• PROVIDED DATA

---+---

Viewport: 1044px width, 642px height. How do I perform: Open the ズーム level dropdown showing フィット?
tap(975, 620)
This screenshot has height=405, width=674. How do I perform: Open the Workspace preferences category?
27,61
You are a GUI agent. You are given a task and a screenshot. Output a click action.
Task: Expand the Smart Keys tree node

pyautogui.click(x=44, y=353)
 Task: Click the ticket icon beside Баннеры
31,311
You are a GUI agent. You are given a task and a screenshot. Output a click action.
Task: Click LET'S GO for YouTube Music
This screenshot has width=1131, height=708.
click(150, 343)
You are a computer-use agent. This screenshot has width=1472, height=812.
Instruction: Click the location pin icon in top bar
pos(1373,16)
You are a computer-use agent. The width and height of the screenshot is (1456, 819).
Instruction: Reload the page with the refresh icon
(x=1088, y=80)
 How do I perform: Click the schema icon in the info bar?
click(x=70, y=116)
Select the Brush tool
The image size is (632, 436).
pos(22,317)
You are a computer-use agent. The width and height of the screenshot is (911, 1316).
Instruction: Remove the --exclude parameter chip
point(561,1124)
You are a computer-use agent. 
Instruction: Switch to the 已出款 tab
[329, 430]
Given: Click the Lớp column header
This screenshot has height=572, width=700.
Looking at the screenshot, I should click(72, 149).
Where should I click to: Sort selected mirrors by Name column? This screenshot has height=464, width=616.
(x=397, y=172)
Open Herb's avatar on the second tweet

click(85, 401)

---+---

• PROBLEM REQUIREMENTS
Using the entries above, count the lines that have the string "computer" in them. Answer with that number only.

• SOLVED EXERCISE
4